◆ Requirement: Copy exactly and only the lines running from the one that contains "1017x572 pixels." to the final line of the data below, without the pictures.

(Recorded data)
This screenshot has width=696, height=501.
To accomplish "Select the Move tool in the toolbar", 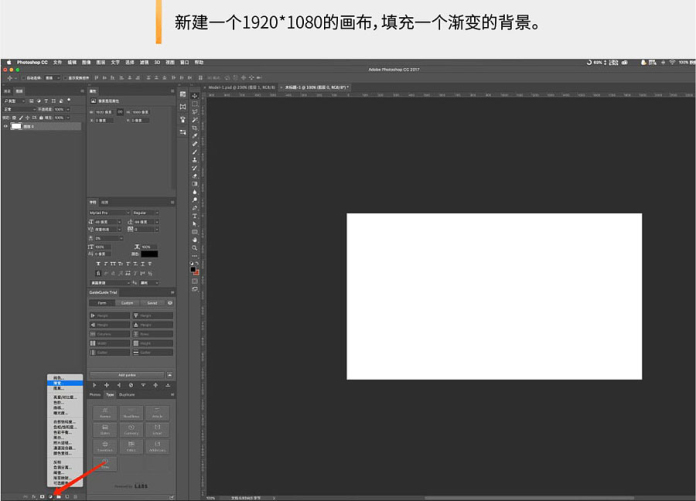I will (x=195, y=96).
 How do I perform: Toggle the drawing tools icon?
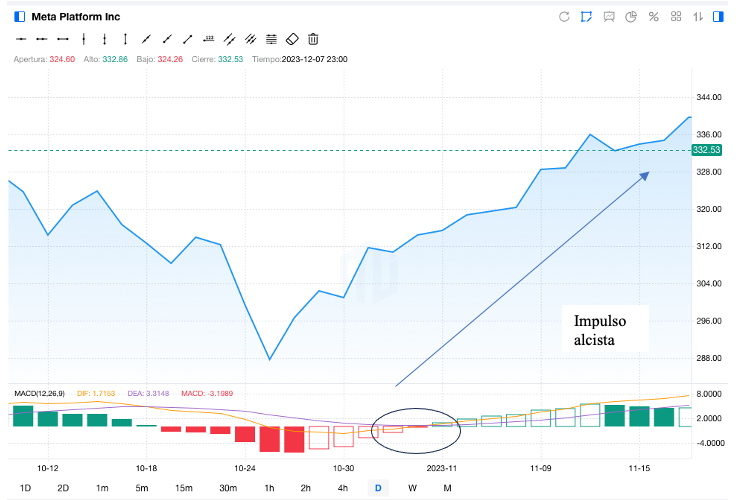(586, 17)
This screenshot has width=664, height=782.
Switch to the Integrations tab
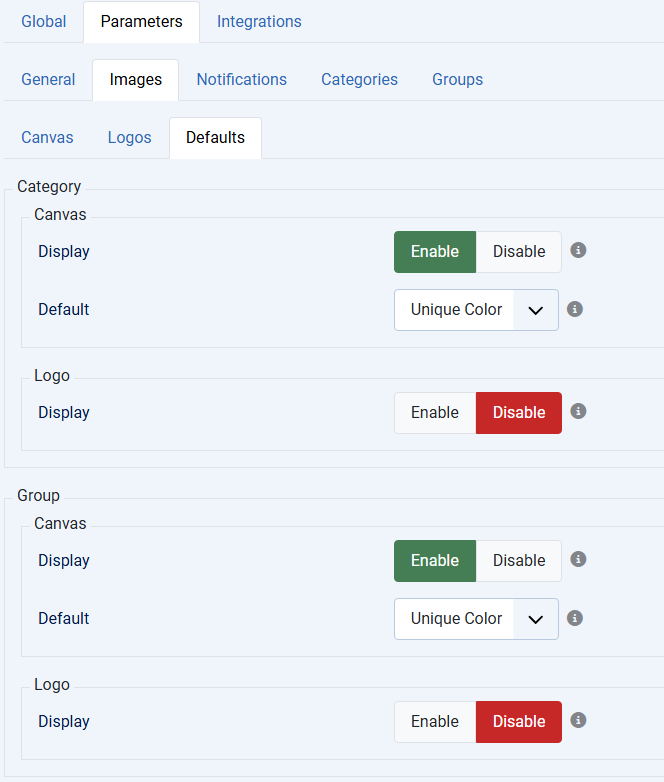259,21
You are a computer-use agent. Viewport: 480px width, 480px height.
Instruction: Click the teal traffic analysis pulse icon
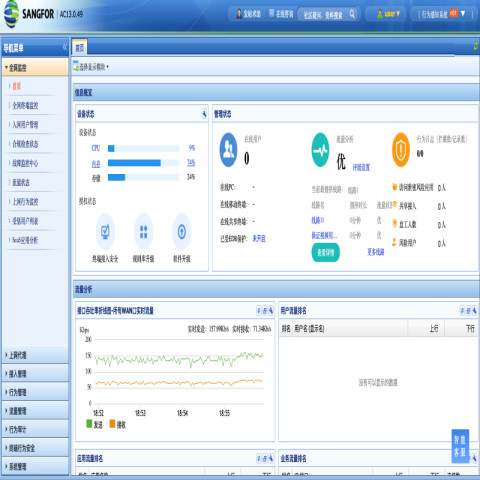coord(320,150)
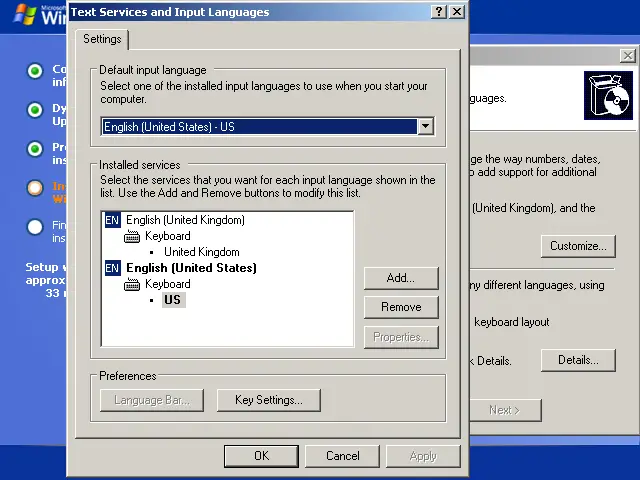Select the English (United States) tree entry

tap(191, 268)
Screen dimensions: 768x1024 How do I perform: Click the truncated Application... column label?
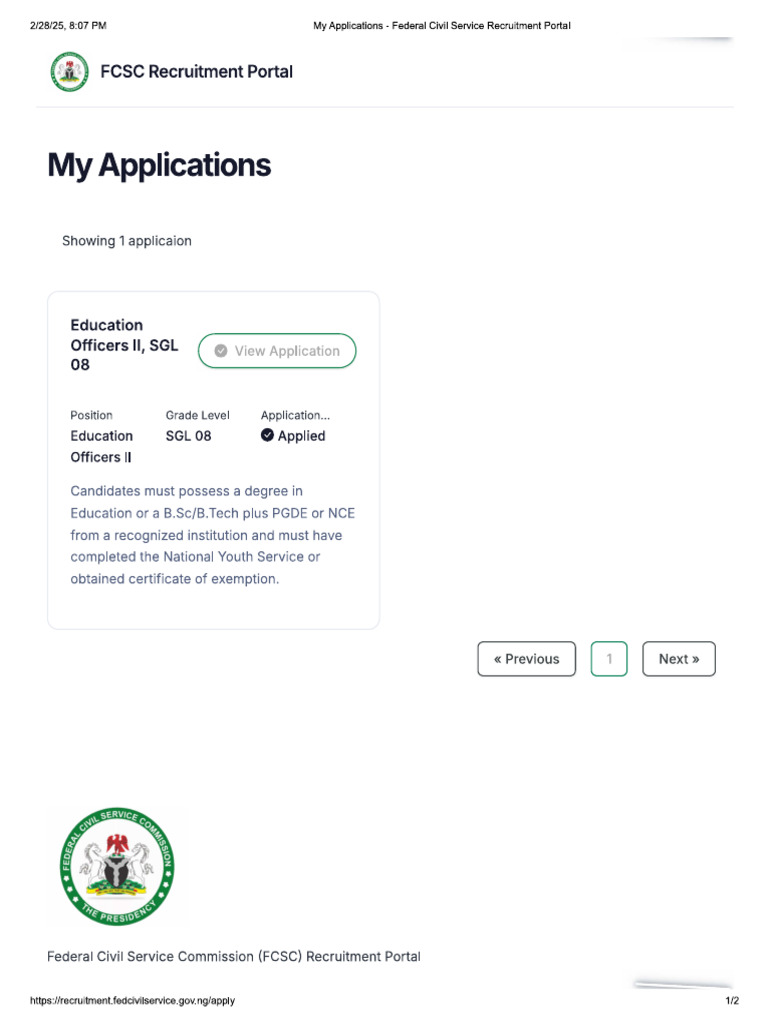tap(295, 415)
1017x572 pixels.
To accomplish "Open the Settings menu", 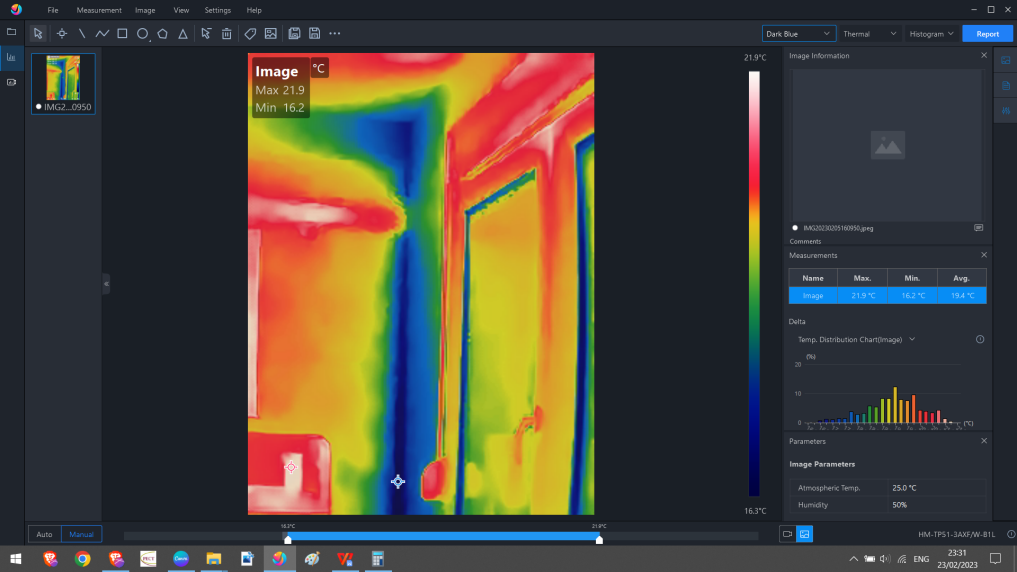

◆ Exercise solution:
1017x572 pixels.
To accomplish "Open the Settings menu", 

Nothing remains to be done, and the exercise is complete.